Serter or Manual Insertion?
Some infusion sets have a matching housing assembly which automatically inserts the infusion set – just load the spring and press a button, and the serter will do the rest. Other infusion sets are inserted manually. Which type is best depends largely on preference.
Serters may make for a more comfortable insertion, as the needle goes in and out of the skin very quickly, at the ideal depth. Serters are also a plus if you/your child prefers not to see the introducer needle/metal cannula. If it is a deal-breaker for you to have automatic insertion for this reason, you may want to narrow your research to those sets which have this option (either as a pre-constructed, disposable inserter, or as a re-usable inserter into which you load each disposable infusion set). Infusion sets that come with a serter may be a good choice for when your child is learning to insert their own infusion sets as you hand over diabetes care tasks.

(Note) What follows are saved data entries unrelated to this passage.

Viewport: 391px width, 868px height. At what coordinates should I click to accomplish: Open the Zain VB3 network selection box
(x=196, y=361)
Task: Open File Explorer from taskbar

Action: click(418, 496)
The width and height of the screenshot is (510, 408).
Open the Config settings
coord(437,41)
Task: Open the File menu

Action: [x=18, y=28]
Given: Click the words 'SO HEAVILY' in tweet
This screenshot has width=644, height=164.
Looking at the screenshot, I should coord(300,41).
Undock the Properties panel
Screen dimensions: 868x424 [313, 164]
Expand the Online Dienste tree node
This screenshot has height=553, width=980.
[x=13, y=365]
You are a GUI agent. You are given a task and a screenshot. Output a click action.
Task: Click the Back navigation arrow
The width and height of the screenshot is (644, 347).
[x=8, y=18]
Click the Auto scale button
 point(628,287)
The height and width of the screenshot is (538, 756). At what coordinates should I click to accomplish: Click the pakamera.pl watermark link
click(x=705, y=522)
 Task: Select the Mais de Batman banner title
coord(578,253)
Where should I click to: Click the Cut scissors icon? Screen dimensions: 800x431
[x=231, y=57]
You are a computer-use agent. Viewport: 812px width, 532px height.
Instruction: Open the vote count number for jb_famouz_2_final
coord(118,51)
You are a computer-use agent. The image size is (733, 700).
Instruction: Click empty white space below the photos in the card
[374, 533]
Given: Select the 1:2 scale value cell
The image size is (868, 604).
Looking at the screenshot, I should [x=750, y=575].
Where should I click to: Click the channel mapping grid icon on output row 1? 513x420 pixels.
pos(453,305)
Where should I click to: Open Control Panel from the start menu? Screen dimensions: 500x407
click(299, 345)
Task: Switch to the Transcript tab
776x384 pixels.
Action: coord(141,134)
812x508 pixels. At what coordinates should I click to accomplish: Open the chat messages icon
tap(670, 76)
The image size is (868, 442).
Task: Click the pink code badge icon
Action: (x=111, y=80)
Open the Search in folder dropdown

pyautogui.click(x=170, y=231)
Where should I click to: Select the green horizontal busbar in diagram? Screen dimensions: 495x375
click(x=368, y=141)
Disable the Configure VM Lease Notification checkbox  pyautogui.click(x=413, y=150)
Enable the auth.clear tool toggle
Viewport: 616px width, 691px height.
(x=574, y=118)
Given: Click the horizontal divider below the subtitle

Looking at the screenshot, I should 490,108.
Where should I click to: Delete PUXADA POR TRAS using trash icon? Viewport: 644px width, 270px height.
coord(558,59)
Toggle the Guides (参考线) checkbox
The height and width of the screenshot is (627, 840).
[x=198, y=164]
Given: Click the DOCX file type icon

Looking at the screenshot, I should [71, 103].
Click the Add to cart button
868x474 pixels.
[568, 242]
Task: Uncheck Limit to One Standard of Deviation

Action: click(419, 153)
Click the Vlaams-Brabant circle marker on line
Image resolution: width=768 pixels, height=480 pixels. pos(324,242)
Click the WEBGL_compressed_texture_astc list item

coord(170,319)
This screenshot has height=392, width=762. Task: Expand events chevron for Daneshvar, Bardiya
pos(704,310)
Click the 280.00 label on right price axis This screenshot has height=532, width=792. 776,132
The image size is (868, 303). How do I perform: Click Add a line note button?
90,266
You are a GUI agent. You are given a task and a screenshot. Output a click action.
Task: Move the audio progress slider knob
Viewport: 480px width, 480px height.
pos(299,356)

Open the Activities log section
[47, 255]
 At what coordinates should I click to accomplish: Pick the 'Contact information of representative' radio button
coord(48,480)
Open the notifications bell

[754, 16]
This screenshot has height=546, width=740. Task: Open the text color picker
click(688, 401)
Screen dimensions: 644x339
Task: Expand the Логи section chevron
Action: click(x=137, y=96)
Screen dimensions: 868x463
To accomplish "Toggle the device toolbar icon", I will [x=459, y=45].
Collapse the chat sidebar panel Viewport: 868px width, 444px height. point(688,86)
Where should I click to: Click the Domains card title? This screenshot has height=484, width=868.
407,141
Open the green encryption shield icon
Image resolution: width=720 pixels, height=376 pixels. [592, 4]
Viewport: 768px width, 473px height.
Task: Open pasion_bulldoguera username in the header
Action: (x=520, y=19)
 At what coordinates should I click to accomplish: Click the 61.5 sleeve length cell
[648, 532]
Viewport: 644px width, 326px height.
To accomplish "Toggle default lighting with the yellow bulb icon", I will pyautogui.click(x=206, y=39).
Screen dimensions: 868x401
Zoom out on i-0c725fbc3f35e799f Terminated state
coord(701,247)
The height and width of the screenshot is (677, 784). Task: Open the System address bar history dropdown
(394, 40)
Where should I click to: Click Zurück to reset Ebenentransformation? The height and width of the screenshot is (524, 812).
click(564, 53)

Manual insertion infusion sets may be a good match for those who don’t mind seeing the needle, don’t want to fuss with a serter, springs and buttons, and/or want to reduce the amount of garbage/recycling that diabetes creates in their lives. If you want to reduce your environmental footprint, you may want to focus your research on infusion sets that are inserted manually, or with a reusable serter.
Tips from the Trenches
When my son used the disposable, automatic-insertion infusion sets, we found a way to use them and further minimize our footprint. We would use pliers to pull the insertion needle out and then dispose in our sharpie bin which meant we could then safely recycle the left-over plastic. ~Danielle
Many insulin pumps are now using proprietary infusion set connectors specifically designed to work with (and only with) their own pump reservoir. Medtronic Minimed pumps as well as the Tandem t:slim have proprietary connectors, which means the pumpers choices of infusions sets are limited to those offered by their pump company. This is not typically a problem, as they offer a wide-range of infusion sets with a choice on the above features. However, it could become problematic if you need to explore alternate manufacturers because of an allergy, for example.
Omnipod’s infusion sets are also proprietary, in a sense, since there is NO connector – the pod IS the infusion set.
Some infusion sets have a type of universal connector called a Luer-lock. If your pump uses this type of connection, you can use Luer-lock infusion sets offered by any company.
There is also a range of options regarding one-handed insertion/disconnection, protection of the introducer needle after insertion, and reversibility of the connector (Orbit infusion sets rotate 360 degrees, so you can change the orientation of the tubing as needed). Some are even available in different colours (pink, blue, grey, clear for example). For more on these options and others, your best bet is to talk to your diabetes educator or an online diabetes supplier that carries pump supplies.
The above information was reviewed for content accuracy by clinical staff of the Alberta Children’s Hospital Diabetes Clinic.